Friday, November 28, 2014

Info On The Movie Camera Introduced By Eadweard Muybridge

Today's films got their start from inventions like the Zoopraxiscope


History best remembers Eadweard Muybridge for his invention the Zoopraxiscope, a stop action motion picture viewer. Muybridge was born Edward James Muggeridge in Kingston upon Thames, England, in 1830. By the 1860s, he was living in San Francisco, California and working as a photographer, becoming world-renowned for his nature and landscape photographs. He later when on to develop a method for stop-motion photography and the development of the Zoopraxiscope as a way to view animation from his photographs.


Stop Motion Photography


In 1872, Muybridge began experimenting with motion photography. Leland Stanford, the railroad magnate, hired him to prove photographically that all four of a running horse's hooves are off the ground at some point in its gait. Muybridge was able to develop a system with 12 to 14 cameras with very fast shutters in a line. A moving object, like a horse running, would move past the cameras, which each took a still photograph. This creates a set of photographs each taken only a fraction of a section after another. Muybridge was later able to photograph people and other moving objects with a single camera with a very fast shutter.


Zoopraxiscope


Although his stop-motion photographs proved that a horse actually does have all of it hooves off the ground when galloping, doubters would not believe he could replicate animation photographically. To prove that he could, Muybridge developed a projection system to "playback" his photographs as a short animation. Because in his first attempts at this new method his photographs were all of animals, he named the Zoopraxiscope.

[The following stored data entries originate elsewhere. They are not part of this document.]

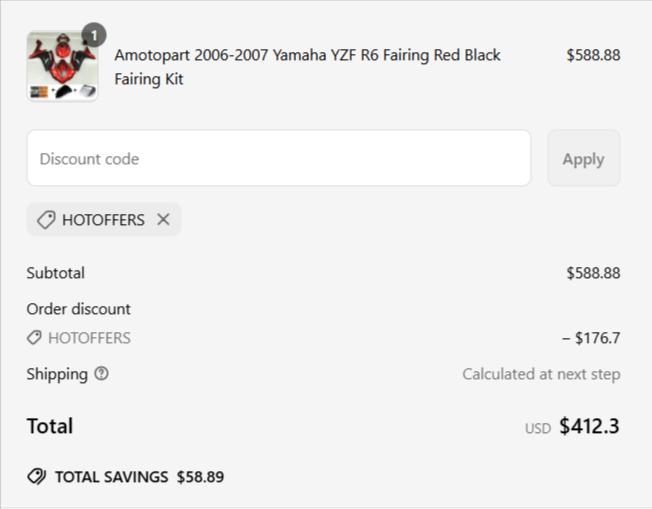Click the quantity badge on product image
This screenshot has width=652, height=509.
[94, 35]
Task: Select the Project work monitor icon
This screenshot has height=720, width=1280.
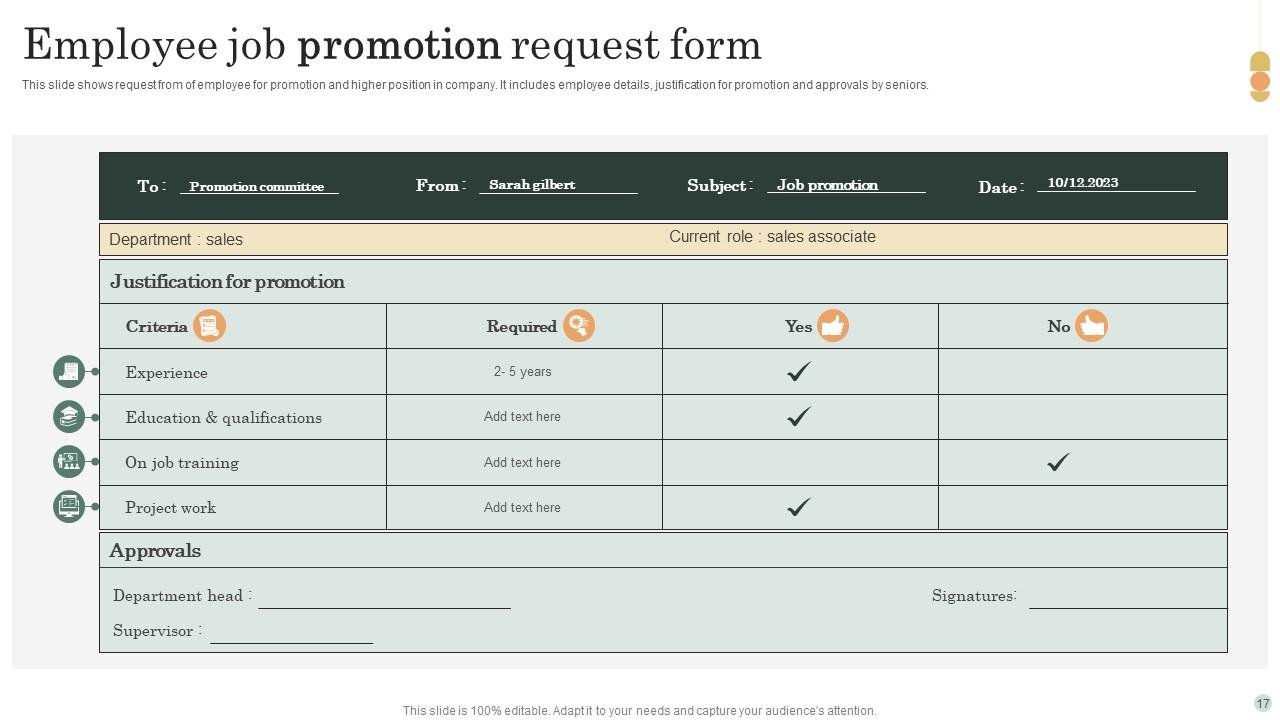Action: tap(69, 507)
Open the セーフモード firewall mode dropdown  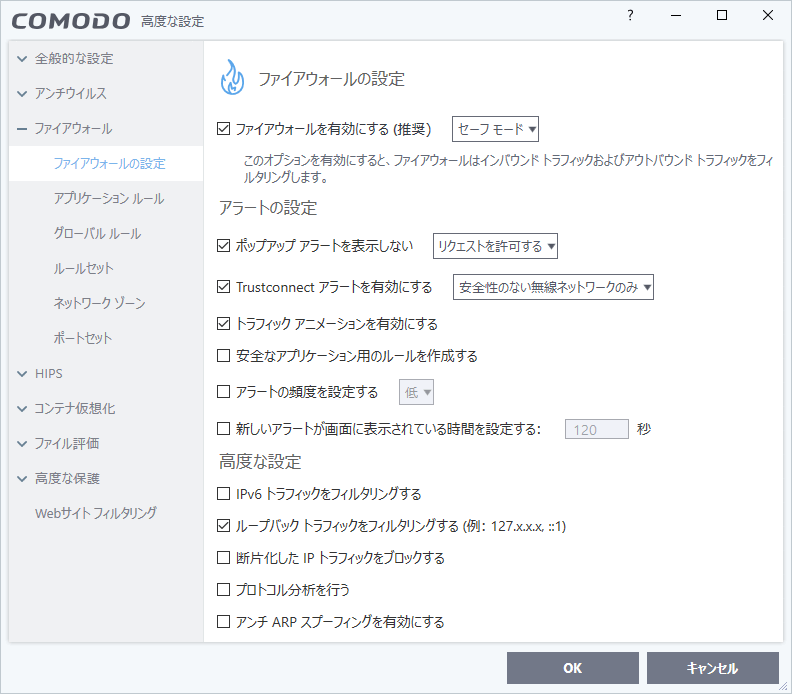(x=496, y=129)
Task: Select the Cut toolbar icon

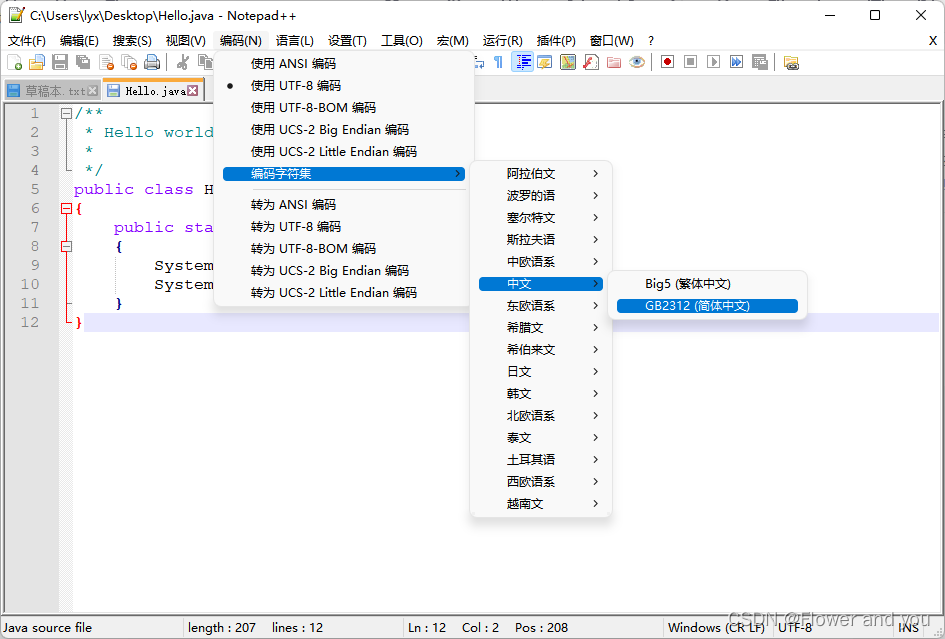Action: (185, 62)
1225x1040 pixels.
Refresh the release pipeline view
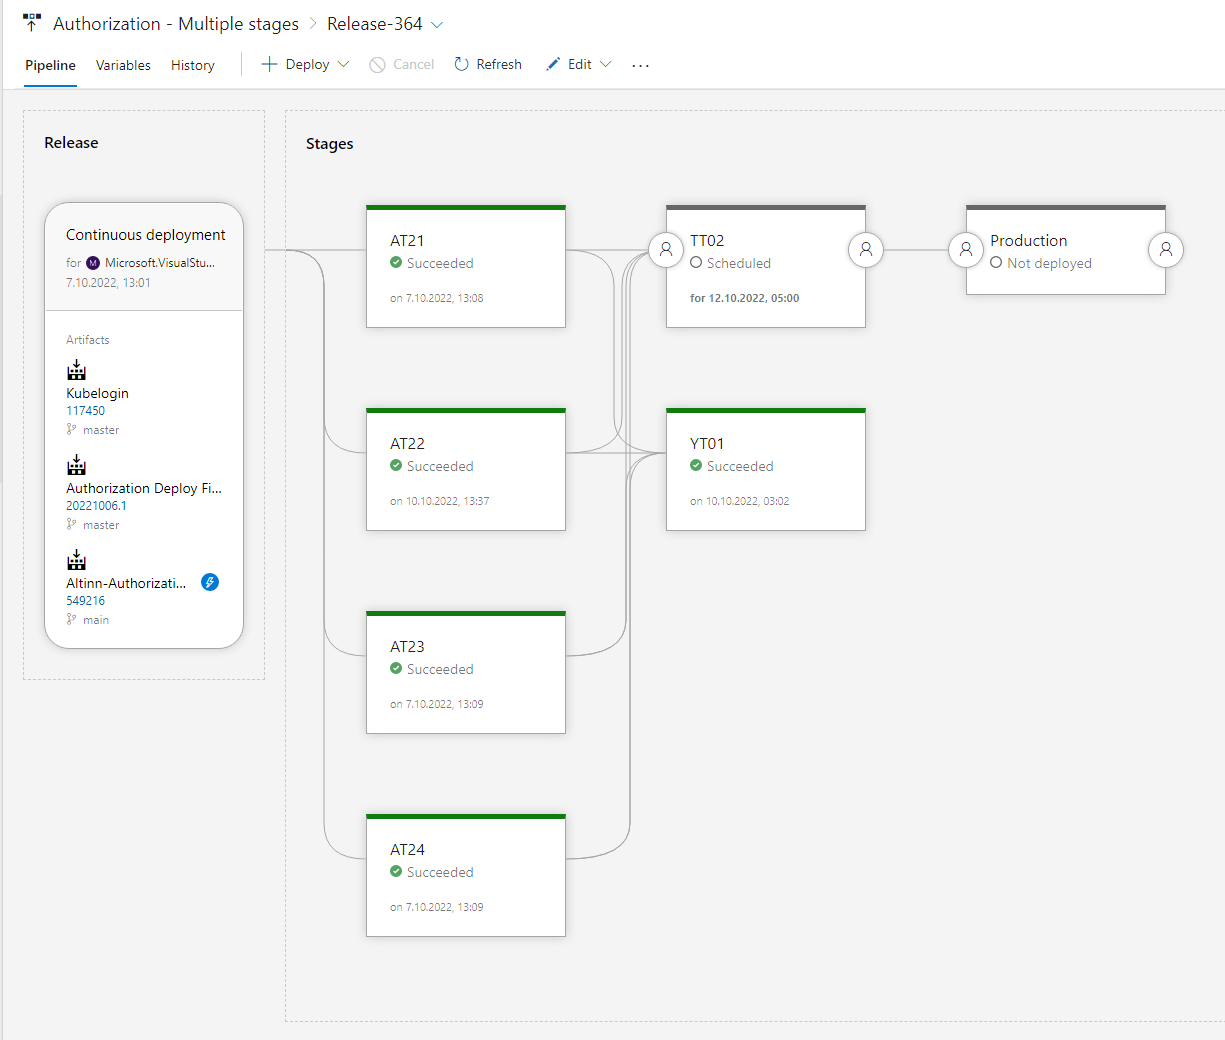pos(488,64)
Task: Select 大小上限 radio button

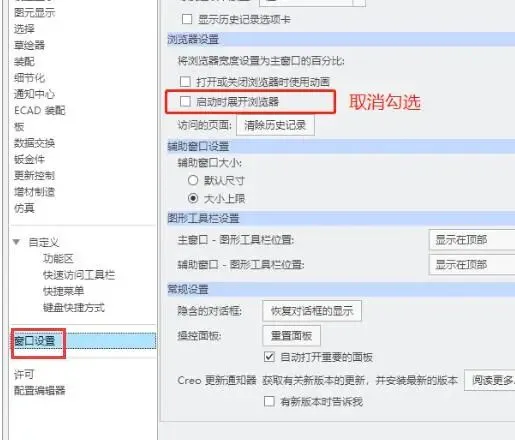Action: 193,199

The main moving part of a Zoopraxiscope is a glass wheel. Individual images or photographs are painted or printed evenly spaced around the outside edge of the glass wheel. As the images on the wheel rotate rapidly past a lantern, the image projects. Because the glass wheel rotates fast, the images display so closely together that they give the illusion of animation. Essentially, the Zoopraxiscope applies the same principles as a cartoon flip-book.


Technology


The images on the glass wheel of Muybridge's Zoopraxiscope were typically painted or printed onto small triangular glass pieces that were then glued onto a 16-inch glass wheel. The glass wheel was similar to the later phonograph records in that it had a center mounting hole and center circular label. However, it did have a textured paper edging around its outside rim. Depending upon the amount of time separating the individual images of a sequence or their size, removable shutters controlled how much of the resulting animation was seen.


A separate and interchangeableset of lenses projected the animated images, with different lenses controlling the size of the projected images or the distance it was projected.


Zoopraxiscope's Legacy


The Zoopraxiscope may be the first film projector that actually showed motion photography in public. There is some debate on that, but nonetheless it Muybridge and the Zoopraxiscope were pioneers in the capture and presentation of animated images. In fact, Thomas Edison and William Dickson use the technology of the Zoopraxiscope along with other early projection systems to develop a camera that would record still images on film and a projection system that displays the images from the film. Nearly all of Muybridge's Zoopraxiscope disks still exist and are parts of several cinema history collections and museums.